We’re at the breakfast table. Ezra (3) says he has no idea how to count to twenty. Papa says, “Of course you do! You count to twenty all the time in your counting book!” Ezra denies this. He insists he has no idea. I offer this: you count to ten and I’ll count with you up to twenty. So we do.
At twenty, Ezra wails, “But there are lots of other numbers!” Indeed.

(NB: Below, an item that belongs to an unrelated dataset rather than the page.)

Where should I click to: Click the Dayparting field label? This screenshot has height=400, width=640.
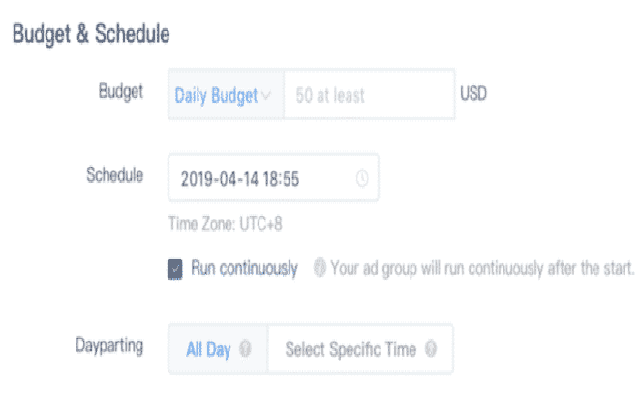point(109,346)
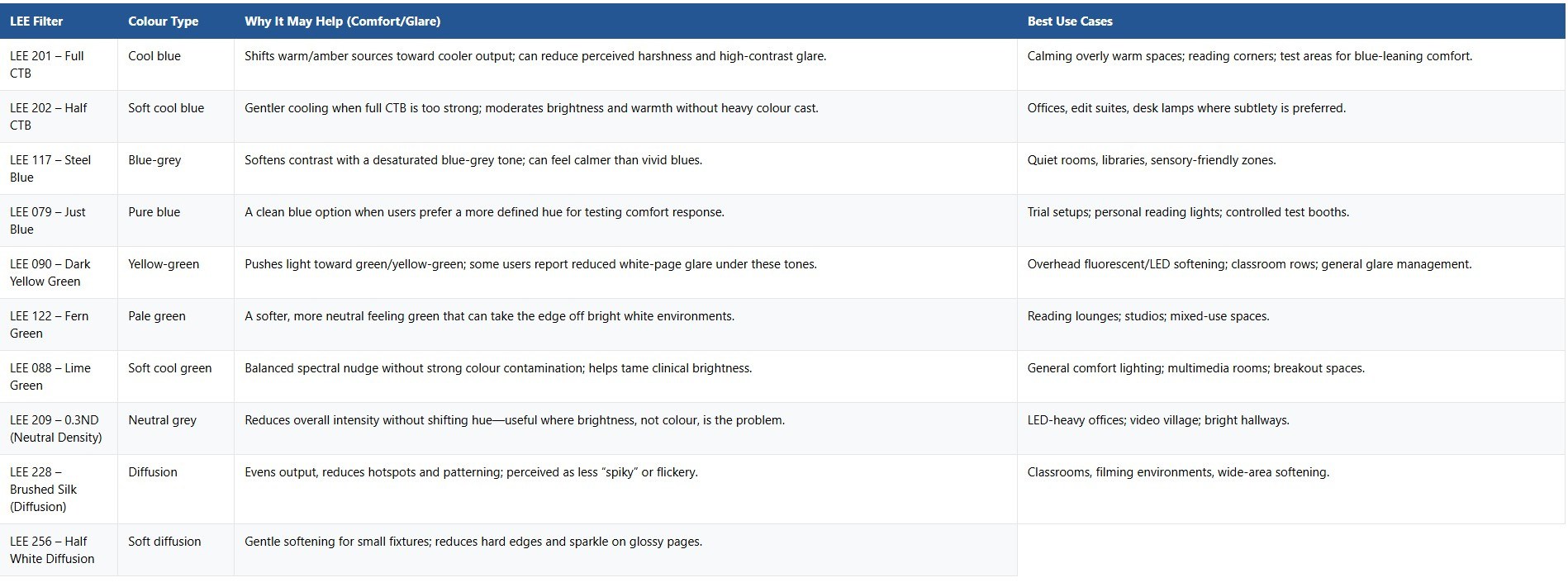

So we keep counting. At twenty-three, I realize that we’re enumerating the years of my life, and I try to recall each one. I know I loved twenty-eight, the birthday I first held my PhD and had a job I loved and a husband and a house and two beautiful dogs and a keen sense of gratitude about all of it. Thirty was lovely, too, building a new community of amazing friendships in a new and welcoming area. Thirty-three and -four were stressful for a bunch of reasons; thirty-five was when I got pregnant, finally, and went through massive, life-altering and transformative changes deciding to leave my job/career. “Thirty-six is how old I was when you were born,” I say to Ezra. “Thirty-eight is how old I was when your brother was born. Thirty-nine is how old I am today, and forty is how old I turn soon.”
Hurray! Birthdays! We love those! A brief flurry of shouting. And then…
“Forty-one, forty-two, forty-three…”
And I head for my computer, smiling to myself, because how can little kids offer such wisdom and perspective? After all, that’s what this birthday thing is, right? Another step, another day, another year, stretching out in front of us. God willing. I hear Ezra chanting from the kitchen: “Fifty-four, fifty-five, fifty-six…”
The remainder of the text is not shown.